### Work to be completed:
Look through the material below. Copy each line that contains the string "computer".

### Records for processing:
-- Opening Marker --
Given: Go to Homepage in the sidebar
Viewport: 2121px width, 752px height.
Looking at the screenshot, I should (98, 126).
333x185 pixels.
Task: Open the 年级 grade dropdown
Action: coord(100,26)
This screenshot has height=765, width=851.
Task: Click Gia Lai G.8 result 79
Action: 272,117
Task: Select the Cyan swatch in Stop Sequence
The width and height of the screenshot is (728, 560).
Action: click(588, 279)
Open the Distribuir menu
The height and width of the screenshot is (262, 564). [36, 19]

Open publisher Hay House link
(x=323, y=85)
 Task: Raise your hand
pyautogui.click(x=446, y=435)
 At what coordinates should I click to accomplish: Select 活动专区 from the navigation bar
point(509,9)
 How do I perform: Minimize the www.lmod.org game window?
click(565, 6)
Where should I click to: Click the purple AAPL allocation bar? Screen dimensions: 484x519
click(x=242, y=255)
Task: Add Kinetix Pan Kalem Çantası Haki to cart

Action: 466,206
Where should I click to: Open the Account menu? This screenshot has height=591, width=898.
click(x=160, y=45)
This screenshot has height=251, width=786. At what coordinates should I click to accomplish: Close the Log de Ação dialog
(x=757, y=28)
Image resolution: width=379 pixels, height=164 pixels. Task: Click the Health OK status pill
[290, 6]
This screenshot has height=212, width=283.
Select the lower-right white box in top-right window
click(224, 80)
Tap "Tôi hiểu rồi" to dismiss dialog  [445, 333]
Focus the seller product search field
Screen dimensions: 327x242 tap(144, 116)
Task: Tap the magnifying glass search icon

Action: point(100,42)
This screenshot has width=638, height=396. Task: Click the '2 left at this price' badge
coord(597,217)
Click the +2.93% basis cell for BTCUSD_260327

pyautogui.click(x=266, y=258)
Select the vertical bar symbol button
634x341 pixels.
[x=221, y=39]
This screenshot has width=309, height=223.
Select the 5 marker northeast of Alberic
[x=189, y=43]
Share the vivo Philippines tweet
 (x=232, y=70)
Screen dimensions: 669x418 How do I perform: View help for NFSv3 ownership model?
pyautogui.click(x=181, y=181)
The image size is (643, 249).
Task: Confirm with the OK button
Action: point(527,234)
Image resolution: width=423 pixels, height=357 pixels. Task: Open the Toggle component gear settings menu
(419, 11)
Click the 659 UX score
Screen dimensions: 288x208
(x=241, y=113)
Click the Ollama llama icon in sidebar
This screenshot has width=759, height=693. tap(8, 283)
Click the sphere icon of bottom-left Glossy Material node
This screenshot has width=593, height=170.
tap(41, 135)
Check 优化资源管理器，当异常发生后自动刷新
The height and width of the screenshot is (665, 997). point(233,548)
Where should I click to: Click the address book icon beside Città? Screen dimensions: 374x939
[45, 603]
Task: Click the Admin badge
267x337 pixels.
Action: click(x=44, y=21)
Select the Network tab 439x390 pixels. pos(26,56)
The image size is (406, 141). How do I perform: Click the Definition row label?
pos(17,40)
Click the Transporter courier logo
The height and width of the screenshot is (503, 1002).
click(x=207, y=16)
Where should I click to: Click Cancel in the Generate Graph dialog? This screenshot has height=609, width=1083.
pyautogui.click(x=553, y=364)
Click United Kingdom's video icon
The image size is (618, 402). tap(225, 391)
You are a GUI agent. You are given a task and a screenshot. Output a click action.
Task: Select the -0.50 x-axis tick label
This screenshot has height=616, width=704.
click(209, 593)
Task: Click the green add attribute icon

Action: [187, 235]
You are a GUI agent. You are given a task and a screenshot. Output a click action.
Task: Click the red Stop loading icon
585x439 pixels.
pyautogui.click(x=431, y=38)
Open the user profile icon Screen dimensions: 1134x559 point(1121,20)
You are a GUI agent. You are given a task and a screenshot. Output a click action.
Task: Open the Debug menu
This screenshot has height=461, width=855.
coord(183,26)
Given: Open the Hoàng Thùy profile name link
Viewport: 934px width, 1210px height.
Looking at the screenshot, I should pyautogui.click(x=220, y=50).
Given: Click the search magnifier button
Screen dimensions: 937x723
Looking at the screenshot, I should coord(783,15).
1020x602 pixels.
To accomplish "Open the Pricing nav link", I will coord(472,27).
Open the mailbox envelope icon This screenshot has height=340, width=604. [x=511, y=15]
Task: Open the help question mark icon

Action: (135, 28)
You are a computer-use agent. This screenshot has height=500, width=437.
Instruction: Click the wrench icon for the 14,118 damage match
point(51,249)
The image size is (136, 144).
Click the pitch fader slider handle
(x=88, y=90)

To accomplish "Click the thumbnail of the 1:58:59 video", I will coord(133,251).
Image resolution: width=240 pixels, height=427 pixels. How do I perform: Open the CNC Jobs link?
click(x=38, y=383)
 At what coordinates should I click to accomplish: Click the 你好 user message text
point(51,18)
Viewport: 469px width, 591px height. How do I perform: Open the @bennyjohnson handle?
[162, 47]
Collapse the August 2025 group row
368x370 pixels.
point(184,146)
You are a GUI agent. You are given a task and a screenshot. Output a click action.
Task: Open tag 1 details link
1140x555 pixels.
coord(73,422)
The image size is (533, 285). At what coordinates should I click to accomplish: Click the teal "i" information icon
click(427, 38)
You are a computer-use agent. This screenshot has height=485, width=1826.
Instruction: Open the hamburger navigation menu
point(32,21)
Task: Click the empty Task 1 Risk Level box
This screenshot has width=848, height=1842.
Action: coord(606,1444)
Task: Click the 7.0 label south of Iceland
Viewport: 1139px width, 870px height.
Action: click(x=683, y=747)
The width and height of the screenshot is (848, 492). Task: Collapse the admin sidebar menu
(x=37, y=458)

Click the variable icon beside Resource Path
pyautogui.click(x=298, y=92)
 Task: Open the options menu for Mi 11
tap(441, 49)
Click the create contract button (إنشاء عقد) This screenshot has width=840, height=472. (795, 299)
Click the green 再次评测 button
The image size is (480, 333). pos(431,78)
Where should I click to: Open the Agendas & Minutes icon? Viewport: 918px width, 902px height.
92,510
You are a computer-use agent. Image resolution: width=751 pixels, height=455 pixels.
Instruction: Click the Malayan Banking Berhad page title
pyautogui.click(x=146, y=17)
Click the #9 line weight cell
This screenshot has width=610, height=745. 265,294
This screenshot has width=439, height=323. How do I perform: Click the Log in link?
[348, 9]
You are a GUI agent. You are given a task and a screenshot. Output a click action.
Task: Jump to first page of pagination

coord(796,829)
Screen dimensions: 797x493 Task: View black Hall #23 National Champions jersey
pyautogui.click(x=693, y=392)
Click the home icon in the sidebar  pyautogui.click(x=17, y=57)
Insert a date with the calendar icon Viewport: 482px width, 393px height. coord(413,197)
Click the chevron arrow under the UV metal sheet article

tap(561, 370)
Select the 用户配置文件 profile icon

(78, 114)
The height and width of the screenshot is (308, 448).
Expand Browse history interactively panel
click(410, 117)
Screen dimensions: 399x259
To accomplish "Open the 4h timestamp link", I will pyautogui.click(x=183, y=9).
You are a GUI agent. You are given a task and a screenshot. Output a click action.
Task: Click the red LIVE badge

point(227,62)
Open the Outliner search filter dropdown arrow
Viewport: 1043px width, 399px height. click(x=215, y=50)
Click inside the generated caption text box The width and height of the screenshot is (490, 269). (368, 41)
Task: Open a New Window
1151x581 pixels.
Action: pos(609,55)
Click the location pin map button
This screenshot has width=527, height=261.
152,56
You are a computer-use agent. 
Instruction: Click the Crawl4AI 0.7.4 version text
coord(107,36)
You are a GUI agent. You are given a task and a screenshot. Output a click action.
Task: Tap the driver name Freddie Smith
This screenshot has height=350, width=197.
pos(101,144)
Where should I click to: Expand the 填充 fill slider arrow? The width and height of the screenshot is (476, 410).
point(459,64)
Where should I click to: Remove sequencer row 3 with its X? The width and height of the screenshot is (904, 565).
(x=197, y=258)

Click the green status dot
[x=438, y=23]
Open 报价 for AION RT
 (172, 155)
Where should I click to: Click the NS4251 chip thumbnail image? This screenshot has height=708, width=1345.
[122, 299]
-- Closing Marker --
### Output:
You are a computer-use agent. This screenshot has height=500, width=437.
You are a computer-use agent. This screenshot has height=485, width=1826.
You are a computer-use agent. Image resolution: width=751 pixels, height=455 pixels.
You are a computer-use agent. 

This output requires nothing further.